• **SOURCE TEXT**
Begin
New York State Court of Claims

New York State Court of Claims
HALES v. STATE OF NEW YORK, # 2018-018-959, Claim No. 127891


Claimant awarded $420 for excessive wrongful confinement.

Case information

UID: 2018-018-959
Claimant(s): TERRELL HALES
Claimant short name: HALES
Footnote (claimant name) :
Defendant(s): STATE OF NEW YORK
Footnote (defendant name) :
Third-party claimant(s):
Third-party defendant(s):
Claim number(s): 127891
Motion number(s):
Cross-motion number(s):
Claimant's attorney: TERRELL HALES
Pro Se
Defendant's attorney: BARBARA D. UNDERWOOD
Attorney General of the State of New York
By: Ray A. Kyles, Esquire
Assistant Attorney General
Third-party defendant's attorney:
Signature date: September 10, 2018
City: Syracuse
Official citation:
Appellate results:
See also (multicaptioned case)


Claimant filed and served this claim alleging wrongful and excessive confinement as an inmate at Cayuga Correctional Facility (CCF). Defendant submitted a verified answer with 11 affirmative defenses including immunity, privilege, justification, lack of subject matter jurisdiction, and culpable conduct of Claimant. A trial was held by video conferencing on August 1, 2018. Claimant was the only witness.

Claimant testified that on April 15, 2013, he sent a letter to the Commissioner of the Department of Corrections and Community Supervision (DOCCS) with a Freedom of Information Law (FOIL) request for the training and procedure manuals for the SYVA/EMIT VIVA JR urinalysis machine.(1) Claimant received a letter dated April 29, 2013,(2) from Chad Powell, Administrative Assistant in the DOCCS FOIL unit, denying his FOIL request but providing the name and address of the manufacturer of the machine to Claimant to write directly to obtain the information.(3) Claimant was not successful in getting the information from the manufacturer but Claimant's wife found the manual on the internet and mailed portions of it to him. Claimant wanted to use the information about the machine to defend himself on a drug use misbehavior charge.
End
• **DATA RECORDS**
Begin
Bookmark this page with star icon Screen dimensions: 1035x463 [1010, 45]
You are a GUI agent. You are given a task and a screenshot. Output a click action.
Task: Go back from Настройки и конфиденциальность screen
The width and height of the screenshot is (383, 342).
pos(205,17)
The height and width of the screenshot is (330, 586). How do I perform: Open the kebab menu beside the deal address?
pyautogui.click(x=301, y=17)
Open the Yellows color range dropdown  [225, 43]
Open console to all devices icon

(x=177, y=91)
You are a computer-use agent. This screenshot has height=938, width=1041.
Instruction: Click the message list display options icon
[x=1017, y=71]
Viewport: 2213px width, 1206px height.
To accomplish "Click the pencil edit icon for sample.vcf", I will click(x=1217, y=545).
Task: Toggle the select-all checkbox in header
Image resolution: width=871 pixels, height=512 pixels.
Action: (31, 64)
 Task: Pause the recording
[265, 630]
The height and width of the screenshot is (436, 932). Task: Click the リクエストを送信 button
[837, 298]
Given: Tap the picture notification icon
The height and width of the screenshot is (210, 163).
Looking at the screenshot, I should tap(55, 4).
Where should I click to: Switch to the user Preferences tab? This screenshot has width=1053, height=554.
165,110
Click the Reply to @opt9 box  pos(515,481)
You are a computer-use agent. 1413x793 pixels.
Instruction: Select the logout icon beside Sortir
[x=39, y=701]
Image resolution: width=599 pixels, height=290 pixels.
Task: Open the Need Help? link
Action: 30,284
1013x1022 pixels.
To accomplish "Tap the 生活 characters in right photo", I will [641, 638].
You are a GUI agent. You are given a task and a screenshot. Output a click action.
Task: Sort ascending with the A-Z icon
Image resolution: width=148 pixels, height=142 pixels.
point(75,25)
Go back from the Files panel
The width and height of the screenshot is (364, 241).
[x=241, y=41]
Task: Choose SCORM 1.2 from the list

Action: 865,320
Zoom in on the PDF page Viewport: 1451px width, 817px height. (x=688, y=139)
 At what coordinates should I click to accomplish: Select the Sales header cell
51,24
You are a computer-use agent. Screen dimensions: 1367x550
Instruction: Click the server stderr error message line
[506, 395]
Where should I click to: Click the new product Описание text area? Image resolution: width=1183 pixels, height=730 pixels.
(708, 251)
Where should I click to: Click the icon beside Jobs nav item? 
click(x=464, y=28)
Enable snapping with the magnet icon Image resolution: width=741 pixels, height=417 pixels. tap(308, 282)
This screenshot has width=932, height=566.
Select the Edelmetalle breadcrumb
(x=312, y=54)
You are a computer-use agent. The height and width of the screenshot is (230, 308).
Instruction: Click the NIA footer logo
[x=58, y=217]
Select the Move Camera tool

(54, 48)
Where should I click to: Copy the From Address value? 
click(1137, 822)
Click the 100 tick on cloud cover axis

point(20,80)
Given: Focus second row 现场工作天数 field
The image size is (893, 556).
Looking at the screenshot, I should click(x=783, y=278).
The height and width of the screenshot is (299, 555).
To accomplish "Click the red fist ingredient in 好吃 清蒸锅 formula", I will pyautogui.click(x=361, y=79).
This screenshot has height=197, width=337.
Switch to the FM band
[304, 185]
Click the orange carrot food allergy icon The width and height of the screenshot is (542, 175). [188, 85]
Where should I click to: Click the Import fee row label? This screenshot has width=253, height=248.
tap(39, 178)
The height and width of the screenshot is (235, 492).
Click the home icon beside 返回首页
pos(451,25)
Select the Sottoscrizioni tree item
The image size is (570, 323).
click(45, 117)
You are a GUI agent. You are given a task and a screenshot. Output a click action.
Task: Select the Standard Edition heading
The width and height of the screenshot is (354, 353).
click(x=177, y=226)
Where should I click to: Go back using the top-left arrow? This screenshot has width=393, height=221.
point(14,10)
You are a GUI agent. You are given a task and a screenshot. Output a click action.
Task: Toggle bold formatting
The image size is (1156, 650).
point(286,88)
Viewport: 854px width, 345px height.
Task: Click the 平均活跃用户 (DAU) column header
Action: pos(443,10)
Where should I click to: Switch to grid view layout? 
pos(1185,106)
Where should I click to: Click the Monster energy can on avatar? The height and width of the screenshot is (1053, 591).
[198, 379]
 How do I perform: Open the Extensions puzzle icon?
End
• **WHAT TO WORK ON**
[1] According to the Hales claim decision, why did the claimant want the manuals for the urinalysis machine?
[2] Reproduce the Hales claim decision verbatim from "Claimant filed and" to "the only witness.".
The items are separate material, unrelated to the Hales claim decision.

• **ANSWERS IN ORDER**
[1] He wanted to use the information about the SYVA/EMIT VIVA JR urinalysis machine to defend himself on a drug use misbehavior charge.

[2]
Claimant filed and served this claim alleging wrongful and excessive confinement as an inmate at Cayuga Correctional Facility (CCF). Defendant submitted a verified answer with 11 affirmative defenses including immunity, privilege, justification, lack of subject matter jurisdiction, and culpable conduct of Claimant. A trial was held by video conferencing on August 1, 2018. Claimant was the only witness.